Reproduce each entry below exactly as it appears.

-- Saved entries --
((

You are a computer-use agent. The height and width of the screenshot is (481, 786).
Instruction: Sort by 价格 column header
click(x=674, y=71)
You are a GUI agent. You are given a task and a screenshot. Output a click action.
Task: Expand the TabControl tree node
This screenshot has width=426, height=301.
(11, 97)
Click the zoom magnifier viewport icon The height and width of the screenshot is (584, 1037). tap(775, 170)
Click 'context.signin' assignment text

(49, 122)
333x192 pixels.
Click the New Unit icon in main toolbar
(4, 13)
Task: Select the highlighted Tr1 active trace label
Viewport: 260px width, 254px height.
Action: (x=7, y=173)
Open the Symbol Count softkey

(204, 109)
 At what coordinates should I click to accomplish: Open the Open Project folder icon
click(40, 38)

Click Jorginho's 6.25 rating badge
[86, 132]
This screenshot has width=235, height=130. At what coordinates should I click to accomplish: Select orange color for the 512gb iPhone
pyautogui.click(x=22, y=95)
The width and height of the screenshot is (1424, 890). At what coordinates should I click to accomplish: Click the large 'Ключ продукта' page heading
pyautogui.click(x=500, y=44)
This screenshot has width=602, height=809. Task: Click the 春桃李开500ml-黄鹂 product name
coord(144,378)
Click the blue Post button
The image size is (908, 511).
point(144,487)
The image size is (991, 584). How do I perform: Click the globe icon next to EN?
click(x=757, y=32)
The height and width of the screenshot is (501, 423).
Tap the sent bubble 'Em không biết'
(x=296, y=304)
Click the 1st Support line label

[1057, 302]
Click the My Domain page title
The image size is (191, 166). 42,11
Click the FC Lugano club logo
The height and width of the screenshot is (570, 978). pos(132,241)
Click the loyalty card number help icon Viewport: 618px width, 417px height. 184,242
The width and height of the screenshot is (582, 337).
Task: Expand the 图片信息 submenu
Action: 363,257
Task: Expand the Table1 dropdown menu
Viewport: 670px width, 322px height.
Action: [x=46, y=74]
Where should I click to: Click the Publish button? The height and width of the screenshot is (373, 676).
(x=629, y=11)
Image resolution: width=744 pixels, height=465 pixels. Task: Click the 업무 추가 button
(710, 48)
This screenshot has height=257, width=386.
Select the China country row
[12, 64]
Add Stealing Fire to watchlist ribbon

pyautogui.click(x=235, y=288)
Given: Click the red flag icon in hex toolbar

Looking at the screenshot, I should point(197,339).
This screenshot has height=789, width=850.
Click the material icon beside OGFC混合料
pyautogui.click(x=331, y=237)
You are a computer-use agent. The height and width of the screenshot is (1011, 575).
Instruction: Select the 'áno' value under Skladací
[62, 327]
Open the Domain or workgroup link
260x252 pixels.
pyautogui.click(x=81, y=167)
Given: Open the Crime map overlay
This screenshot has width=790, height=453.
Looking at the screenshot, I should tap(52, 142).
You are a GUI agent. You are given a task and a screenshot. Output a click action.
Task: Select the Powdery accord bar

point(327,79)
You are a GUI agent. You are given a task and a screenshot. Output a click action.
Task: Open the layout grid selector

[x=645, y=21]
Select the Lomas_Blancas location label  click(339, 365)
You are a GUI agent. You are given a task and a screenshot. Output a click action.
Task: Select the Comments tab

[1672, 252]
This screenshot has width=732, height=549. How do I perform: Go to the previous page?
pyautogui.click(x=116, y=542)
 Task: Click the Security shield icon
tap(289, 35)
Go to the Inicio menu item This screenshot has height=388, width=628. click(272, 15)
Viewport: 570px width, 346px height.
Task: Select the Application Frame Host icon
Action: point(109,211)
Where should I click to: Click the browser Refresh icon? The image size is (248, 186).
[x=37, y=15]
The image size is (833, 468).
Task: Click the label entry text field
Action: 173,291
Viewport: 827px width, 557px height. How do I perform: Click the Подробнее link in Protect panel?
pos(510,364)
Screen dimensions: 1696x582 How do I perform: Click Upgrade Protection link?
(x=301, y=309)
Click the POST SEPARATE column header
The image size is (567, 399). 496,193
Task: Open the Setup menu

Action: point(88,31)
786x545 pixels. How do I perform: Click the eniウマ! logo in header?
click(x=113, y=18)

))

-- Result below --
You are a computer-use agent. The height and width of the screenshot is (481, 786).
Instruction: Sort by 价格 column header
click(x=674, y=71)
You are a GUI agent. You are given a task and a screenshot. Output a click action.
Task: Expand the TabControl tree node
This screenshot has width=426, height=301.
(11, 97)
Click the zoom magnifier viewport icon The height and width of the screenshot is (584, 1037). tap(775, 170)
Click 'context.signin' assignment text

(49, 122)
333x192 pixels.
Click the New Unit icon in main toolbar
(4, 13)
Task: Select the highlighted Tr1 active trace label
Viewport: 260px width, 254px height.
Action: (x=7, y=173)
Open the Symbol Count softkey

(204, 109)
 At what coordinates should I click to accomplish: Open the Open Project folder icon
click(40, 38)

Click Jorginho's 6.25 rating badge
[86, 132]
This screenshot has width=235, height=130. At what coordinates should I click to accomplish: Select orange color for the 512gb iPhone
pyautogui.click(x=22, y=95)
The width and height of the screenshot is (1424, 890). At what coordinates should I click to accomplish: Click the large 'Ключ продукта' page heading
pyautogui.click(x=500, y=44)
This screenshot has width=602, height=809. Task: Click the 春桃李开500ml-黄鹂 product name
coord(144,378)
Click the blue Post button
The image size is (908, 511).
point(144,487)
The image size is (991, 584). How do I perform: Click the globe icon next to EN?
click(x=757, y=32)
The height and width of the screenshot is (501, 423).
Tap the sent bubble 'Em không biết'
(x=296, y=304)
Click the 1st Support line label

[1057, 302]
Click the My Domain page title
The image size is (191, 166). 42,11
Click the FC Lugano club logo
The height and width of the screenshot is (570, 978). pos(132,241)
Click the loyalty card number help icon Viewport: 618px width, 417px height. 184,242
The width and height of the screenshot is (582, 337).
Task: Expand the 图片信息 submenu
Action: 363,257
Task: Expand the Table1 dropdown menu
Viewport: 670px width, 322px height.
Action: [x=46, y=74]
Where should I click to: Click the Publish button? The height and width of the screenshot is (373, 676).
(x=629, y=11)
Image resolution: width=744 pixels, height=465 pixels. Task: Click the 업무 추가 button
(710, 48)
This screenshot has height=257, width=386.
Select the China country row
[12, 64]
Add Stealing Fire to watchlist ribbon

pyautogui.click(x=235, y=288)
Given: Click the red flag icon in hex toolbar

Looking at the screenshot, I should point(197,339).
This screenshot has height=789, width=850.
Click the material icon beside OGFC混合料
pyautogui.click(x=331, y=237)
You are a computer-use agent. The height and width of the screenshot is (1011, 575).
Instruction: Select the 'áno' value under Skladací
[62, 327]
Open the Domain or workgroup link
260x252 pixels.
pyautogui.click(x=81, y=167)
Given: Open the Crime map overlay
This screenshot has width=790, height=453.
Looking at the screenshot, I should tap(52, 142).
You are a GUI agent. You are given a task and a screenshot. Output a click action.
Task: Select the Powdery accord bar

point(327,79)
You are a GUI agent. You are given a task and a screenshot. Output a click action.
Task: Open the layout grid selector

[x=645, y=21]
Select the Lomas_Blancas location label  click(339, 365)
You are a GUI agent. You are given a task and a screenshot. Output a click action.
Task: Select the Comments tab

[1672, 252]
This screenshot has width=732, height=549. How do I perform: Go to the previous page?
pyautogui.click(x=116, y=542)
 Task: Click the Security shield icon
tap(289, 35)
Go to the Inicio menu item This screenshot has height=388, width=628. click(272, 15)
Viewport: 570px width, 346px height.
Task: Select the Application Frame Host icon
Action: point(109,211)
Where should I click to: Click the browser Refresh icon? The image size is (248, 186).
[x=37, y=15]
The image size is (833, 468).
Task: Click the label entry text field
Action: 173,291
Viewport: 827px width, 557px height. How do I perform: Click the Подробнее link in Protect panel?
pos(510,364)
Screen dimensions: 1696x582 How do I perform: Click Upgrade Protection link?
(x=301, y=309)
Click the POST SEPARATE column header
The image size is (567, 399). 496,193
Task: Open the Setup menu

Action: point(88,31)
786x545 pixels. How do I perform: Click the eniウマ! logo in header?
click(x=113, y=18)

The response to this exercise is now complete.